**WORK REQUEST**
Type out each record word for word. Pictures stay out.

**EXERCISE MATERIAL**

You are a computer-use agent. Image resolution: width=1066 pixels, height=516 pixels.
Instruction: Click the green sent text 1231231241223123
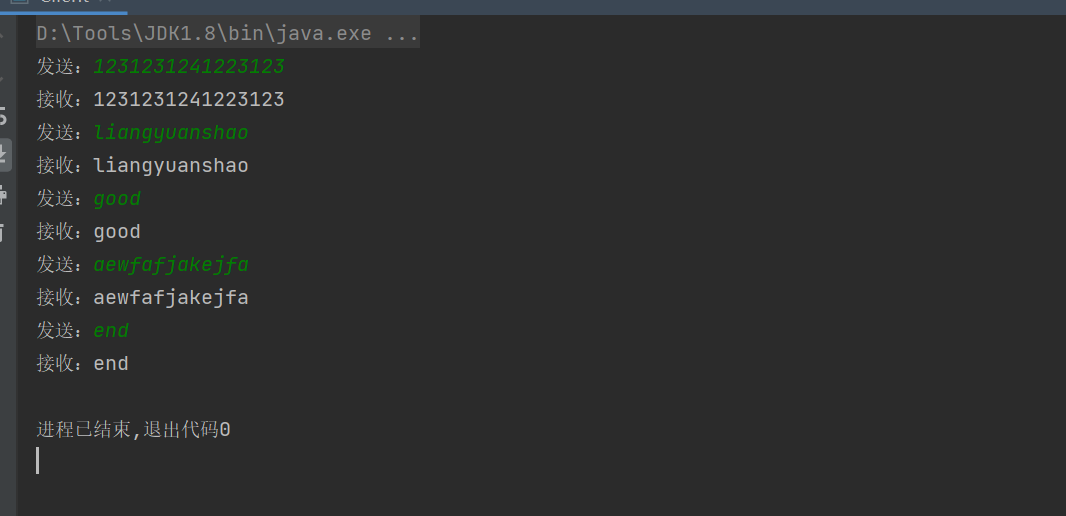click(189, 67)
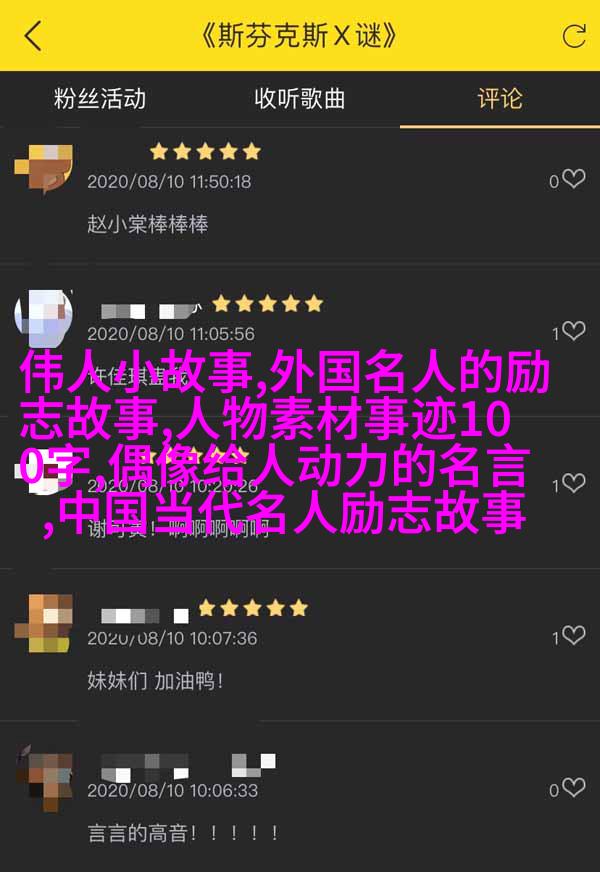Tap heart on 妹妹们 加油鸭 comment
The width and height of the screenshot is (600, 872).
[573, 635]
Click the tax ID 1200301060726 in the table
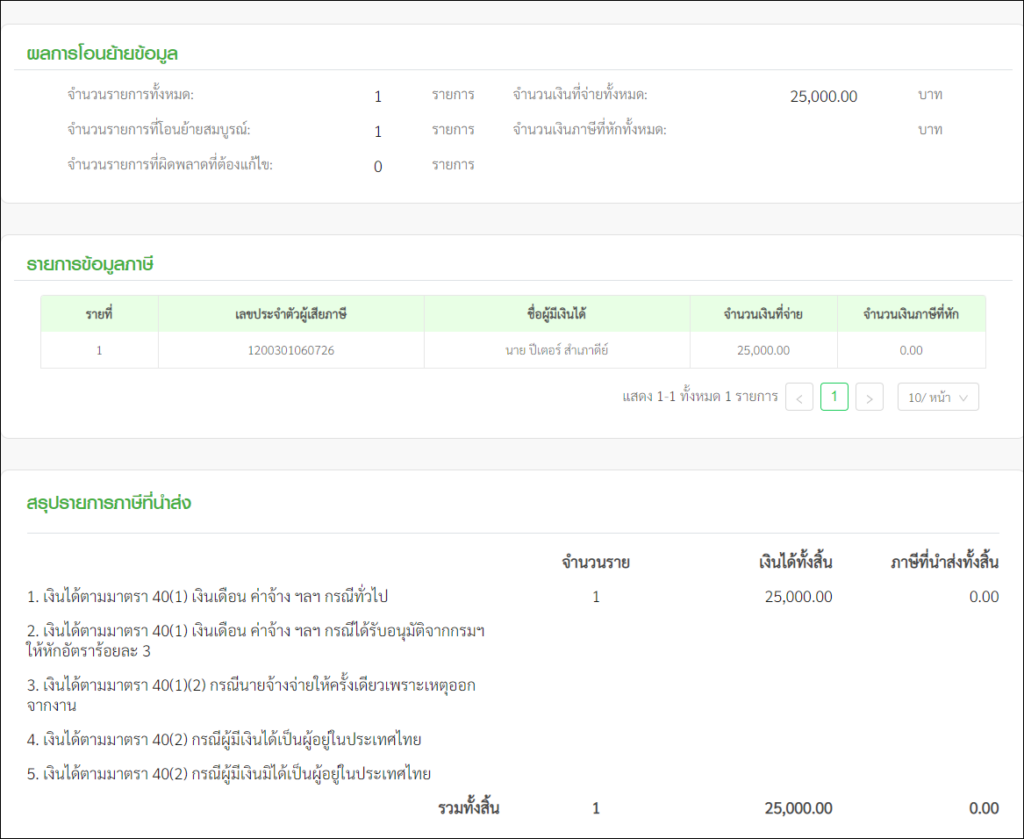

**ANSWER BOX**
You are a computer-use agent. Image resolution: width=1066 pixels, height=516 pixels.
Instruction: Click the green sent text 1231231241223123
click(189, 67)
Tap heart on 妹妹们 加油鸭 comment
The width and height of the screenshot is (600, 872).
[573, 635]
Click the tax ID 1200301060726 in the table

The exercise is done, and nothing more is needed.